Over the past few election cycles, Restonians have increasingly been asked to vote for slates of candidates. This should disturb you. In last week’s Connection you were urged to vote for a partisan slate of candidates (“Ganesan, Johnson, Bowman and Petrine for RA”). Voters must decide whether they want to be led by a Board of Directors that is unanimous in thought, or if they prefer individuals who will independently evaluate each issue on its own specific merits to the community.
Much has been discussed in the media about the concept of Groupthink associated with the concept of candidate slates. Actually that’s a misuse of the term. Groupthink is a subliminal, subconscious cohesion of thought. If anything, candidate slates are prone to agree on everything; thus the strategy of banding together. Let’s not forget the mission of a director is to represent all the members of the community!
Hypothetically, let’s say Reston had a partisan political party. They organize a slate of candidates that agree to agree, consent to unanimity of thought, and align themselves with one or a few benefactors. Partisanship creates an unnecessary culture of politics.
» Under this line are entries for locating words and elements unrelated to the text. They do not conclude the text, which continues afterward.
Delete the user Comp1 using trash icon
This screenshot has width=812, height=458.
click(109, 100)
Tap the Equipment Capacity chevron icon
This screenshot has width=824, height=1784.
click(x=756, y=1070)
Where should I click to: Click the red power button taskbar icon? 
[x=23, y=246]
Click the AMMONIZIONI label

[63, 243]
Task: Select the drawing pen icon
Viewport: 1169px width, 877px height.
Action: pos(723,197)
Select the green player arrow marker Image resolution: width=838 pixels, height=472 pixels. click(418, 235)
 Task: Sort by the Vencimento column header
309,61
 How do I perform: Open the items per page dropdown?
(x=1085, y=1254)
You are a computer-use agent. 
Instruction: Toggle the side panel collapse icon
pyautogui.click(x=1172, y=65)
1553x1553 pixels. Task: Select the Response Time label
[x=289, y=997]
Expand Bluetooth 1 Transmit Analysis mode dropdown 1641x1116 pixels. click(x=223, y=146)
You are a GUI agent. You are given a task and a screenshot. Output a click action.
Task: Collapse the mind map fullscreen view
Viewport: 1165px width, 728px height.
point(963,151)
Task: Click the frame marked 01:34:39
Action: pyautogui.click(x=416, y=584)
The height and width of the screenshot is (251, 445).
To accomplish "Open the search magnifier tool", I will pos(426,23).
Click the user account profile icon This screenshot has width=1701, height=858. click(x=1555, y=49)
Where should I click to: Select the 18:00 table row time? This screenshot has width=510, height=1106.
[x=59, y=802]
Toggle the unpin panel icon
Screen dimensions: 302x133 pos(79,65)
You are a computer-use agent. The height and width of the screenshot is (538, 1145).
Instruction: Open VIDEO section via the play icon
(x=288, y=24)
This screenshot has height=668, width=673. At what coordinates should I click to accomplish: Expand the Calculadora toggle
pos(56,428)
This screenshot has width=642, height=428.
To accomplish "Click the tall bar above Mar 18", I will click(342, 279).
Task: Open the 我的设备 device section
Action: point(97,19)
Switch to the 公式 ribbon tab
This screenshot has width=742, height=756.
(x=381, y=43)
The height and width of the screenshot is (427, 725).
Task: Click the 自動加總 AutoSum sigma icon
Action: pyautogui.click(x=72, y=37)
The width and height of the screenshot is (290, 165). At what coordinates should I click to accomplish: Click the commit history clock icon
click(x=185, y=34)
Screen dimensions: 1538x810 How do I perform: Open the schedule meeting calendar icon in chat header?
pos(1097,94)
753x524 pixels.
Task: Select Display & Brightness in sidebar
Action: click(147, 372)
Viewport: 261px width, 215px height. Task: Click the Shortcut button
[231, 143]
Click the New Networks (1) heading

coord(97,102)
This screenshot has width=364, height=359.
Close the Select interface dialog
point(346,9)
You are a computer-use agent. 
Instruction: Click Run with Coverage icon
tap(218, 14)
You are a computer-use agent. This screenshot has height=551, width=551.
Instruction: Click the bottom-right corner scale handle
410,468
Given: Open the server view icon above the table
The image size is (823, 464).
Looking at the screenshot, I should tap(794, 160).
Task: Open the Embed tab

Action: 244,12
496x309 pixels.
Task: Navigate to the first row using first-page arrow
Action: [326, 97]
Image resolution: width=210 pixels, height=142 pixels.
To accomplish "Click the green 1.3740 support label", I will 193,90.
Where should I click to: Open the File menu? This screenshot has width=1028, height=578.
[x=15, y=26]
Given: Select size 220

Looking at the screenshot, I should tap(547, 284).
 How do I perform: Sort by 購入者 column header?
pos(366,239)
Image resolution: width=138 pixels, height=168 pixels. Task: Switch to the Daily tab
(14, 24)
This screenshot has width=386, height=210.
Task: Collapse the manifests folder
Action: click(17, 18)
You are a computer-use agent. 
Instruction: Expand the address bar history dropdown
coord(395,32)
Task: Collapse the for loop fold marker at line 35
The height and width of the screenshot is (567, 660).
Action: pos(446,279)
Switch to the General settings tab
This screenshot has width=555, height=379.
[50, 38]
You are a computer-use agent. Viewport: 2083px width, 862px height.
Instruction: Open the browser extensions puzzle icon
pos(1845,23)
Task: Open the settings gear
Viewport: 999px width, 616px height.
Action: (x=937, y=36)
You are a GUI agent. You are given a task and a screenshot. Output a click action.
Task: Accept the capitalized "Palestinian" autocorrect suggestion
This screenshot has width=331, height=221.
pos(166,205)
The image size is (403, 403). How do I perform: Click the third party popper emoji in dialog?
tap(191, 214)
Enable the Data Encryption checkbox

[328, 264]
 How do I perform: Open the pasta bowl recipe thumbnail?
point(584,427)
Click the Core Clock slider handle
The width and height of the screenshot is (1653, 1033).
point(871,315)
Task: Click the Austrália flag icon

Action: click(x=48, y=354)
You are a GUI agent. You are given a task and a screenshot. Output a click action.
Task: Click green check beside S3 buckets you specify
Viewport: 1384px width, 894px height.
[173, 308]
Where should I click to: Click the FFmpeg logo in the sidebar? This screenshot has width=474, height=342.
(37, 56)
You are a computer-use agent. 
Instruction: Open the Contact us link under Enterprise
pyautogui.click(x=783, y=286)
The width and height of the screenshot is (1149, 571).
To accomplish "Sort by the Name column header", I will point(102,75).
Theoretically there is danger in one slate of candidates agreeing to agree and being promoted by one or a few benefactors. Can you imagine the controlled board voting if Northwestern Mutual (the owner of Reston National golf course) and Wheelock Inc. (the owner of Hidden Creek golf course) combined financial resources and literally bought a majority of seats on the RA Board?
Restonians will have to decide if a divisive political culture will entice future volunteers to participate in a homeowners association.
A number of other independent candidates and I are on record of trying to increase voting. Our mission is to bring more people into the tent, not isolate the ones that are already there. For Reston to continue to grow in a balanced, well-managed community we need more community input. We need more neighborhood leaders to routinely communicate with the Reston Association staff and vice versa. We all should work towards doubling voter turnout.
Many people would agree that a partisan political culture is inappropriate for a volunteer homeowners association board. A new independent board should open an investigation, analyze the facts, and create policy to prevent the building of partisan slates of candidates in the future. I believe, at a minimum, Restonians would want full transparency in the form of detailed campaign financial disclosures and in-kind donations of organizational and personnel support.
As a voter you must decide if you want a constant year-in and year-out majority of the Board of Directors to be controlled by one ideological concept, aligned in thought and action, led by a few partisans behind the scenes.
Or do you want a board composed of independent and diverse volunteers whose primary agenda is to focus on one issue at a time based on the information presented to them at that time from the members they serve? Will Reston succumb to local partisan politics and the changes that could inflict on the decision-making process? Your choice, your vote matters! Stop what you are doing — and vote now.